[Material provided]
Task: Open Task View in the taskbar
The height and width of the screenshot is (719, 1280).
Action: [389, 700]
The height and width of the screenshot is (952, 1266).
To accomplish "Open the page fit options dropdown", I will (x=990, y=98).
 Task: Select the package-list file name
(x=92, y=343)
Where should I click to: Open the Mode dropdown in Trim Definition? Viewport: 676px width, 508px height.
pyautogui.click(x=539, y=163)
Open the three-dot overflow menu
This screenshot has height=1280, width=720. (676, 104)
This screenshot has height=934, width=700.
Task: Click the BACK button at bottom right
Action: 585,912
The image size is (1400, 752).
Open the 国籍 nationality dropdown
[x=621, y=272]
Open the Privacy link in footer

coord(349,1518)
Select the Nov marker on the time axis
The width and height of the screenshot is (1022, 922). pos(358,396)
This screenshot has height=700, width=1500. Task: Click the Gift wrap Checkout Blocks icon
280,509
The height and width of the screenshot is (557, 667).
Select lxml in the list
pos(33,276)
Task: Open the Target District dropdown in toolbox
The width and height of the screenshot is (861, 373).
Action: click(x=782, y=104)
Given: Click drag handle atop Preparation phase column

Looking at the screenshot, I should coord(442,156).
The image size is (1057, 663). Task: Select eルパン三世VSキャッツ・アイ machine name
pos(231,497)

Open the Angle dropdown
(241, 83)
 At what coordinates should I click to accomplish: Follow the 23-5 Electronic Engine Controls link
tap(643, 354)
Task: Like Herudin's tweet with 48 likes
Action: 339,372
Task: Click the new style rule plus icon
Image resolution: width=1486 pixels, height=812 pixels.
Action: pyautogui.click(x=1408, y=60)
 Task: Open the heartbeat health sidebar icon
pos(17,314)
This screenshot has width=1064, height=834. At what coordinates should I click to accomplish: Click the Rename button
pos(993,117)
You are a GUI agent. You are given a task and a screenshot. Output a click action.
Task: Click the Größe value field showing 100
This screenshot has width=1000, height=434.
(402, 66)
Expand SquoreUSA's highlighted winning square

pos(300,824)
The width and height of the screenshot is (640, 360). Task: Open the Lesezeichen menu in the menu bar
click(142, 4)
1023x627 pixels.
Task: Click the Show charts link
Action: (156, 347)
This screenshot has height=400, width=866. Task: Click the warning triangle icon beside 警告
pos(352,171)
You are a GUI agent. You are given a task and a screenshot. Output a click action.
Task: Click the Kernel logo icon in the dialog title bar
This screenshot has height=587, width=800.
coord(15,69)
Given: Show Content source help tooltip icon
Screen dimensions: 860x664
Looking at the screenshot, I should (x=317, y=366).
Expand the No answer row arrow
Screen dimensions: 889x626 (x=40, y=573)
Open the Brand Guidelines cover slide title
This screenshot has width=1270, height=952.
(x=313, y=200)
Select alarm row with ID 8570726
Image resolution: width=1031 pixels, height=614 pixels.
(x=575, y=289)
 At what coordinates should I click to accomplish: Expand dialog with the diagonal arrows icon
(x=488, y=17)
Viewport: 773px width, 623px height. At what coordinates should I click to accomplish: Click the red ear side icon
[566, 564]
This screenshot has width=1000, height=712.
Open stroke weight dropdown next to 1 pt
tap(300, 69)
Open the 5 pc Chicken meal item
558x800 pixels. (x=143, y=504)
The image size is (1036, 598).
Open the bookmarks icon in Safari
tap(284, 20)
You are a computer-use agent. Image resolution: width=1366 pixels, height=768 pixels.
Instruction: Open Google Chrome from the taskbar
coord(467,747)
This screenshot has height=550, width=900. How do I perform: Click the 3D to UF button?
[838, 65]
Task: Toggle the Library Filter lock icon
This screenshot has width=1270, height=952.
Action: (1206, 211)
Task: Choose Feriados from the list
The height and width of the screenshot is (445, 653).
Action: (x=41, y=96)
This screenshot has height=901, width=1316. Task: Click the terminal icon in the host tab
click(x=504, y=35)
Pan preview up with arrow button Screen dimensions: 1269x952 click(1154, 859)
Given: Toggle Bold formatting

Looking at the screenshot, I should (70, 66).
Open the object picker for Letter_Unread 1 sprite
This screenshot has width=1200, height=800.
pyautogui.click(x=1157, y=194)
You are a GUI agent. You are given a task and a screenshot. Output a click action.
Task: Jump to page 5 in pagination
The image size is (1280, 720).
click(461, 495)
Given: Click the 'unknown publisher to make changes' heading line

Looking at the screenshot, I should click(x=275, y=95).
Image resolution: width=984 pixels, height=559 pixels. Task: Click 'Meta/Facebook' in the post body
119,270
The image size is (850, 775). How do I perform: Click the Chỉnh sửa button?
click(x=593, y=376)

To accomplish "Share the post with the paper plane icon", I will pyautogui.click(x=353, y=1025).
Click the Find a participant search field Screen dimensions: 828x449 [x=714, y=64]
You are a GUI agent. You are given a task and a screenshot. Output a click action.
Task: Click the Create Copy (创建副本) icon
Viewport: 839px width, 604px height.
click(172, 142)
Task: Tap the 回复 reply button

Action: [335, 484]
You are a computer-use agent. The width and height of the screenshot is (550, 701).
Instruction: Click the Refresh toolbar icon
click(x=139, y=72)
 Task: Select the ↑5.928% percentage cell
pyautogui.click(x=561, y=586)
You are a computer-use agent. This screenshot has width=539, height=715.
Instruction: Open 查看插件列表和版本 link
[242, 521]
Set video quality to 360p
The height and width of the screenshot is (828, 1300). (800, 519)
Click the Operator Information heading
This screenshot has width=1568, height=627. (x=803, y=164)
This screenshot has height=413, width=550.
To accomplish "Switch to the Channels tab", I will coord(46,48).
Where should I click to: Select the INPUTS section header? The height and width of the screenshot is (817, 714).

[Exercise details] Above are the records. Identify each line that contains the word "computer".

[Response for this exercise]
You are a computer-use agent. Image resolution: width=1366 pixels, height=768 pixels.
You are a computer-use agent. The width and height of the screenshot is (550, 701).
You are a computer-use agent. This screenshot has width=539, height=715.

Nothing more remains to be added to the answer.